Friday, January 11, 2013

Buddy the Elf, Internet Free Candy, and Plagiarism

If saw "Elf" over the holidays, then you will remember this scene - Buddy the Elf is preparing to go to New York City to find his father when Santa offers him some advice, including the following:

"Well, there are some things you should know.
First off, you see gum on The street,
Leave it there. It's not free candy."

Of course, when Buddy arrives in NYC, he can't resist the "free candy" on the streets, the handrails, etc...Funny!
If you've taught a class that involves research, you will remember this scene - Students are preparing to complete a class to earn their degrees, and we offer them advice, including the following:

"To do good research, you should know some things.
First off, just because you can cut and paste something,
that doesn't mean it is good information.
Find reputable sources and cite them."

Of course, when your students actually get to writing the paper, they sometimes find random "free candy" on the internet to be irresistible. Not so funny.

I ran across an informative, if less-than-encouraging, article titled "The Top 10 Internet Sources College Students Us May Discourage You."  Oh, yeah, it does discourage us - especially after we've introduced them to the wealth of scholarly online resources that are available through our college or university libraries. I mean - millions of dollars worth of resources at their finger tips, peer-reviewed articles from the most erudite experts in every subject, ground-breaking studies in every field, and they "Google" for info on "steroids?"

(Thankfully, there are no sharp objects nearby as I write this. Anyway - take deep breaths and remain calm, Randy...)

So, I remind myself - and if it helps, you can remind yourself, too - our students are sort of like Buddy - this is their first trip to the big academic city. I will try to help them understand research and intellectual integrity from a broad view that deals with credibility, critical thinking, ethos, and what it means to be a "collegial" member of their new academic community. I will use a variety of approaches ranging from our official plagiarism statements to the story of Buddy the Elf.

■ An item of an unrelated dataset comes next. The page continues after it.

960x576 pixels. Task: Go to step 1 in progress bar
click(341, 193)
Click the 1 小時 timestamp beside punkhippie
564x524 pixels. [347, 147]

And I will keep telling myself that it's a process, and that it is my job to help my students (and colleagues) to develop an integrated approach to 21st-century digital literacy.

And I may or may not pass along this tidbit shared with me on Facebook recently:

Wednesday, January 2, 2013

ESPN, Culture and Speaking "English" Slang

At some point in the term, when teaching rhetorics, critical thinking, cultural literacies, speech, composition, or other topics - I find it important to discuss how language is a culturally/socially constructed semiotic system. (I usually work from a broader intro that looks at how ontology, epistemology and semiology treat a "thing," but that's another story.)

I am planning to incorporate these ESPN commercials to help students think about how language (in this case, English) is a living, growing set of signifiers and signifieds. Maybe some of my colleagues in related fields would be able to make creative instructional use of these artifacts as well...

Video one is the commercial I saw first - and though I had no idea what these guys were "saying" - I got the idea: the speakers seem to be exactly alike from a first-blush broad-brush categorizing of the individuals as being from the UK - but each views the other as a polar opposite.

A Second video (now disappeared from the web) slows the action down and adds definitions to the "slang" English from across the pond.

So, don't be a right divvy - spice up your sessions with these discussion starters/illustrations. And remember which video is which, or you'll look like a proper digital plonker.